Some young physicians say that practicing medicine is intuitive and experience
based, that once you have done a residency, studying and memorizing are
things of the past. For most of us, this is not true. When a patient comes into
the emergency department 15 minutes after eating dark-meat fish with flush-
ing and palpitations, you might know that you need to initiate treatment with
diphenhydramine for scombroid poisoning. But this knowledge is hardly
intuitive. And, unless you had trained in Florida, you would probably never
have seen this disease. For most examinees, study and memorization are a
necessary part of test preparation.
In preparing for the exam, take an expansive and a reductionist approach. Be
expansive by studying with your reference books and internet resources readily
at hand. Supplementing your clinical knowledge with pictures and detailed
descriptions of illnesses will help you remember how to identify and manage
complex and rare diseases. Be reductionist by preparing notes on the subjects
you have difficulty remembering.
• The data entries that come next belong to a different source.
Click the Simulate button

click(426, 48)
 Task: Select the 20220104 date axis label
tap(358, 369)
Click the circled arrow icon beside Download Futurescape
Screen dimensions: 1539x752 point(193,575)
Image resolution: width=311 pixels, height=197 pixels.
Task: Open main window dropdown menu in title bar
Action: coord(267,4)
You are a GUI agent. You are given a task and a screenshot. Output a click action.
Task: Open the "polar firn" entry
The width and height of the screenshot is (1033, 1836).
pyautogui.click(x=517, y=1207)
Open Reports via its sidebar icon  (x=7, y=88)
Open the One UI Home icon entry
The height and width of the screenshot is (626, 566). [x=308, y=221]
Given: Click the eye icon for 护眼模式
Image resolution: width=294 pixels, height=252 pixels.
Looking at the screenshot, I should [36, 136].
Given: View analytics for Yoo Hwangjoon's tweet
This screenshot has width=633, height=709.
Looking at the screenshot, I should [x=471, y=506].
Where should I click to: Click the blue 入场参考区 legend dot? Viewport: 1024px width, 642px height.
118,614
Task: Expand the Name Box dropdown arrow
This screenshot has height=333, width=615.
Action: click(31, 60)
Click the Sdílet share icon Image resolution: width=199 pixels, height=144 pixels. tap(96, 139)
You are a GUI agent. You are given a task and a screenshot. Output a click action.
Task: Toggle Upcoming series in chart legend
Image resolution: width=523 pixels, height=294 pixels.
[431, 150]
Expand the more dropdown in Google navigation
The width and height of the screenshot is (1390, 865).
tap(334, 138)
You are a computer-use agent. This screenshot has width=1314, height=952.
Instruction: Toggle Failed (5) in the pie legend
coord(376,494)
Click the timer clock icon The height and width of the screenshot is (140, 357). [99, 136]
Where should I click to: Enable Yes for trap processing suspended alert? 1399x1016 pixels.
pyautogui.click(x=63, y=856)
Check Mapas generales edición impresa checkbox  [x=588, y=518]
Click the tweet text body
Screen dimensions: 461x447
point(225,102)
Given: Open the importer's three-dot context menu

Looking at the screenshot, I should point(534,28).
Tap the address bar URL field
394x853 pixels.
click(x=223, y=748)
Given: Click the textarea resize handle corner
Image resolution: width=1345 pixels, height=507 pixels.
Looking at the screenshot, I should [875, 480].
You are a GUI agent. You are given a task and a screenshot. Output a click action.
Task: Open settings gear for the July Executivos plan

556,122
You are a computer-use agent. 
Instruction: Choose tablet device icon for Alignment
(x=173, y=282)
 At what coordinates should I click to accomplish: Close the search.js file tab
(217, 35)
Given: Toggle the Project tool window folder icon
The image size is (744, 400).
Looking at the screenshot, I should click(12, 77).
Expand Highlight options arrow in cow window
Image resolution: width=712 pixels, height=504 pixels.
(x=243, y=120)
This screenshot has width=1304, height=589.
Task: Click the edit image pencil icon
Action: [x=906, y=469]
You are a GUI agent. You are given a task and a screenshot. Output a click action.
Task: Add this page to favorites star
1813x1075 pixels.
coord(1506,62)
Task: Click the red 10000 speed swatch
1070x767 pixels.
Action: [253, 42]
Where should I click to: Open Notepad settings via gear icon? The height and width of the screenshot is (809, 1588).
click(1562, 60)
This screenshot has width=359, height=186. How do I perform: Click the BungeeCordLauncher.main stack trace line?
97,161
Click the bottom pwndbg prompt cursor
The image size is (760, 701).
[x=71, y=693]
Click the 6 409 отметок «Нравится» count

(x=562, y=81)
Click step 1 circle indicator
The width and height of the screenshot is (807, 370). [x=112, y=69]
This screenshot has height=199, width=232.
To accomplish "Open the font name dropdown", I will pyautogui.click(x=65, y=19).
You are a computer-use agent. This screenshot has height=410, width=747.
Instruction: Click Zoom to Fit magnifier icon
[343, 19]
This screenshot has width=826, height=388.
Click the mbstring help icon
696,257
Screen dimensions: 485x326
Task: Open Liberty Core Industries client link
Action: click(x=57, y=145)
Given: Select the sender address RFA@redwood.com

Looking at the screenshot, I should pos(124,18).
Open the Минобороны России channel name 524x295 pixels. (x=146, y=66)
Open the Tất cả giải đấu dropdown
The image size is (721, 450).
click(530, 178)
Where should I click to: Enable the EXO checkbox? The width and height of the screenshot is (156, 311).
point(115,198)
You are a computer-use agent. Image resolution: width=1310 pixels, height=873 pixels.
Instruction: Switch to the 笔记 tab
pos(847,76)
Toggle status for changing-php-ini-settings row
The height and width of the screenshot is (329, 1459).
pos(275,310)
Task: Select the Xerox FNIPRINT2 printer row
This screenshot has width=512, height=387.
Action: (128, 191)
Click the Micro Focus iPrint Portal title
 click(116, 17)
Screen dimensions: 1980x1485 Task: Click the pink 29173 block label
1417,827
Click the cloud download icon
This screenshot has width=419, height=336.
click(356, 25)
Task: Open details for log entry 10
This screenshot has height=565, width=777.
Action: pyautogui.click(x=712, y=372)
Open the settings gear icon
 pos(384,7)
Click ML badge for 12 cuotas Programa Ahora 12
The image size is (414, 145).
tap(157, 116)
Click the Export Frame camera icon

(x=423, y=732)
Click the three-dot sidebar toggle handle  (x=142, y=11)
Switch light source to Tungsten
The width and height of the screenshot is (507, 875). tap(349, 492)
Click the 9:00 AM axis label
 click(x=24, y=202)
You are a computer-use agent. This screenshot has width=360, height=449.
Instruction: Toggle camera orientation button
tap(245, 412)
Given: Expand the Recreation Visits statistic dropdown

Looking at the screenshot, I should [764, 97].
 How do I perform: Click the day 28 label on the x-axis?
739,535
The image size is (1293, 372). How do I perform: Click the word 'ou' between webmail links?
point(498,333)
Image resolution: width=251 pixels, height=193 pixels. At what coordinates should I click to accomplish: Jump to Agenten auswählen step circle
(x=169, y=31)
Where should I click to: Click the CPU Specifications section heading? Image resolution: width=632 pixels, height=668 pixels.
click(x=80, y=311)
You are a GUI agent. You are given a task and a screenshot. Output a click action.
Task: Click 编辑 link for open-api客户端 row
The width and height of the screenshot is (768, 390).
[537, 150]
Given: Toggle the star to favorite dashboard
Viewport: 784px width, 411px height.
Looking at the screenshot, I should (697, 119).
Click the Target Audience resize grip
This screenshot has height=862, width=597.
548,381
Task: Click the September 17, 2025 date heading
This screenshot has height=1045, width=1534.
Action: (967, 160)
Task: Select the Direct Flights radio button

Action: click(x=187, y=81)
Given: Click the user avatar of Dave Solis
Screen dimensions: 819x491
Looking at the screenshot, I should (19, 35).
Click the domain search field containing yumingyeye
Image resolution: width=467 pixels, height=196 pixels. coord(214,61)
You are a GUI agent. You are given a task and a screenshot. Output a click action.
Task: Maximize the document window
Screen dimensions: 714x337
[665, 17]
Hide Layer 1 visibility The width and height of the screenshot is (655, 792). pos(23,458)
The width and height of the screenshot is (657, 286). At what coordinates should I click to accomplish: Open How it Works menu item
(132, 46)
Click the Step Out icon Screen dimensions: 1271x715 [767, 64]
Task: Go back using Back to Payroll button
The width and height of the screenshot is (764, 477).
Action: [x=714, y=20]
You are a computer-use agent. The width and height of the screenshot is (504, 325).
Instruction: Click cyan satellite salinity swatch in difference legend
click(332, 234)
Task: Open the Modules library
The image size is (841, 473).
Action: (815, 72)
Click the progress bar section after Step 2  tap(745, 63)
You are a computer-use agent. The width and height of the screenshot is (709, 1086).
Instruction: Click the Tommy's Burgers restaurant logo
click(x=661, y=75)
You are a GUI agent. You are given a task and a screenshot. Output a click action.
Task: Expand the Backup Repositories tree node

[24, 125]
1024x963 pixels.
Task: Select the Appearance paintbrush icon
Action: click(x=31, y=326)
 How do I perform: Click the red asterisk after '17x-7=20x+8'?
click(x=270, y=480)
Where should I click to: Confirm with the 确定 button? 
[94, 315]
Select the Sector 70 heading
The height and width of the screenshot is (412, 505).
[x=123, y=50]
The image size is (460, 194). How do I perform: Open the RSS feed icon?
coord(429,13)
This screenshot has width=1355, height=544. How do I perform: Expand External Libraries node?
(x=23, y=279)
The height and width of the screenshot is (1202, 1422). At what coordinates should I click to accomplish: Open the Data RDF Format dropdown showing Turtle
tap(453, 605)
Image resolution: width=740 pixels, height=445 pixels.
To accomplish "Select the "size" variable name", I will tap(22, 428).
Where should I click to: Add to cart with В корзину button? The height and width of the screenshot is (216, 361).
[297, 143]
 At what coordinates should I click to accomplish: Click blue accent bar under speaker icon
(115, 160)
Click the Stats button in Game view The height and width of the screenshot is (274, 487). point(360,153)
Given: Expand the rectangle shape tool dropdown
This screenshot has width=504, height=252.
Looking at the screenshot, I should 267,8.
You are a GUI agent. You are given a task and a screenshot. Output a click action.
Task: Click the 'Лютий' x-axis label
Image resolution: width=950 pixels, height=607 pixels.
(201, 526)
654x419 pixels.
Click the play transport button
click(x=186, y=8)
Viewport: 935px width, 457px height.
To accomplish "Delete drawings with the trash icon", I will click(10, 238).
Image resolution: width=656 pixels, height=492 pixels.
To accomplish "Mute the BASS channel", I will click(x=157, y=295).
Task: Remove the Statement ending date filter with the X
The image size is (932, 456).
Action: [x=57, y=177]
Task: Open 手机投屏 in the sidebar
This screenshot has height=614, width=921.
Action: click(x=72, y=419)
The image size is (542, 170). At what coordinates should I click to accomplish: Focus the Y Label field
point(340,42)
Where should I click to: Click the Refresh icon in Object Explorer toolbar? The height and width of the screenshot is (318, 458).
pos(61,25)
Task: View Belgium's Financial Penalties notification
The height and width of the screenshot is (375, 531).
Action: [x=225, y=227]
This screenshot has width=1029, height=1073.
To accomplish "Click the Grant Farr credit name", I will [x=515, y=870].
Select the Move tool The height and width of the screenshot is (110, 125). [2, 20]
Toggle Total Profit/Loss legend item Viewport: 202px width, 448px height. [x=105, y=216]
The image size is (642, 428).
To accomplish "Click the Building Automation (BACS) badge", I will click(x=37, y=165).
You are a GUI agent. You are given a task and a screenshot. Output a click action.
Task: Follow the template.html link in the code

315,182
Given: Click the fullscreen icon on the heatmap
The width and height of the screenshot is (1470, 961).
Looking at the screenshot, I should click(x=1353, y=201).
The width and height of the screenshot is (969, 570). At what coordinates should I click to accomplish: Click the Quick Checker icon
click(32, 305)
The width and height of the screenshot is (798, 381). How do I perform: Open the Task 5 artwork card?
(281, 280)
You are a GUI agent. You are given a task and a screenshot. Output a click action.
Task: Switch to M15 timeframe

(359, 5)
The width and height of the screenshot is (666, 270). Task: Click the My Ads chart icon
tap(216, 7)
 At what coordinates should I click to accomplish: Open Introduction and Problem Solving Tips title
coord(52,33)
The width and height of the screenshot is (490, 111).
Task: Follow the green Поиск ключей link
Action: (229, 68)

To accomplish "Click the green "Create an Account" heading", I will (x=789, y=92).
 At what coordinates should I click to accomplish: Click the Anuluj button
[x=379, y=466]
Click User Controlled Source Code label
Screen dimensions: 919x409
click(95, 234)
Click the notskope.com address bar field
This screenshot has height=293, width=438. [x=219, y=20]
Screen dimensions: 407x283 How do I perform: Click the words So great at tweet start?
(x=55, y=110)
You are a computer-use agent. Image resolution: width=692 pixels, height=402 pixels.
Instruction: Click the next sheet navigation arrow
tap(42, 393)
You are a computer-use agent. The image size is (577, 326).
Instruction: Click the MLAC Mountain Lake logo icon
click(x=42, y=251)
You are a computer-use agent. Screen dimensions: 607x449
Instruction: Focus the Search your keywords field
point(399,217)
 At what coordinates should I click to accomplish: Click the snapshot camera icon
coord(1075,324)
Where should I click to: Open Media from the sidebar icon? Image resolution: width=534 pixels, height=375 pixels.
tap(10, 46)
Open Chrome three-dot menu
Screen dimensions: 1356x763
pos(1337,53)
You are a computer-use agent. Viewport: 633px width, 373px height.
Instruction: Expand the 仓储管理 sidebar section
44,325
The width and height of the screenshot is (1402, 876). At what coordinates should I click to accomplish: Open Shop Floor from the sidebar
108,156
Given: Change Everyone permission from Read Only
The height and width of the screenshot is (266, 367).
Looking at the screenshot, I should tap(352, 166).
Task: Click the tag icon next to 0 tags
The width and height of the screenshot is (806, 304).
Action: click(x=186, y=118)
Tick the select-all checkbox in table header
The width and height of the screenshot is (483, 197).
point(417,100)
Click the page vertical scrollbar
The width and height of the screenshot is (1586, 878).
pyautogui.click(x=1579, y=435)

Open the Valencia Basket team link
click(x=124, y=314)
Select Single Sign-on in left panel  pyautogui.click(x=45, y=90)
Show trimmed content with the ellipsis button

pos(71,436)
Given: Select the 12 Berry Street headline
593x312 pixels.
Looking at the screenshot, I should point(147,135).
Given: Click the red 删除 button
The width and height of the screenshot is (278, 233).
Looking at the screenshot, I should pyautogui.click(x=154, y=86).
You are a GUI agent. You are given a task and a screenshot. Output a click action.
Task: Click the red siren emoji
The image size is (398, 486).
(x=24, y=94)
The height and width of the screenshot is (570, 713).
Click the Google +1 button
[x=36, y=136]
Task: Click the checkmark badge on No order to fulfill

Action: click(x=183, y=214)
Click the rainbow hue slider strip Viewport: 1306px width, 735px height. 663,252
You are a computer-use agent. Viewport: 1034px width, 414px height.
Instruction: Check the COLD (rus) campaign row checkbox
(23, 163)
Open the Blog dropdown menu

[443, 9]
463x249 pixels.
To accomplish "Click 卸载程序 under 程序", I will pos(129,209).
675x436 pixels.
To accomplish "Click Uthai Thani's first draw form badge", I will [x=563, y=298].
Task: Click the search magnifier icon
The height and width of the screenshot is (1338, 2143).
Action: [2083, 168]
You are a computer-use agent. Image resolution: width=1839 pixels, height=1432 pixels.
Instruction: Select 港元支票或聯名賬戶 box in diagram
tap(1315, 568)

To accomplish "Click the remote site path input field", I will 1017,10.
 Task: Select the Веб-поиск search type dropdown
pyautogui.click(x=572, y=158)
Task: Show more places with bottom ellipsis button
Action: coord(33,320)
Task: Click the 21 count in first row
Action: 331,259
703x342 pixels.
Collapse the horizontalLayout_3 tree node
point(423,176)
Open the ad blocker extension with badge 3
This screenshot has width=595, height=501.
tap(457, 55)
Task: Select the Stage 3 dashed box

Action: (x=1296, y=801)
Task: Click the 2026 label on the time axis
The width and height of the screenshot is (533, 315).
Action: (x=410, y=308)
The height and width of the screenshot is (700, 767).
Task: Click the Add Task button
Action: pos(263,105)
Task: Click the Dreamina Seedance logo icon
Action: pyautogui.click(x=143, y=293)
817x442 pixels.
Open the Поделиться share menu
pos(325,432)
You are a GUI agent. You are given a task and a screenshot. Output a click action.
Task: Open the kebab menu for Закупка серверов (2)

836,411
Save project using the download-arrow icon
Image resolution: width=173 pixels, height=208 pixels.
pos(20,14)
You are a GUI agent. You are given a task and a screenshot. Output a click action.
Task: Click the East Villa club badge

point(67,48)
Linking key words together on paper, “den-
dritic ulcer →herpes keratitis,” for example, and reviewing them regularly is
often enough to help you “capture” an important piece of knowledge—and
ensure the right answer—on test day.
Most cases you see in an emergency department will require more complex
thinking than can be presented in a multiple choice question. We encourage
you to accept that the test simplifies complexities in order to provide an
objective measure of your knowledge. For evolving and complex situations,
such as evaluating the source of chest pain, we describe the current, generally
accepted approaches. Please be aware that medicine continually changes, and
there are many situations for which we still do not know the best approach.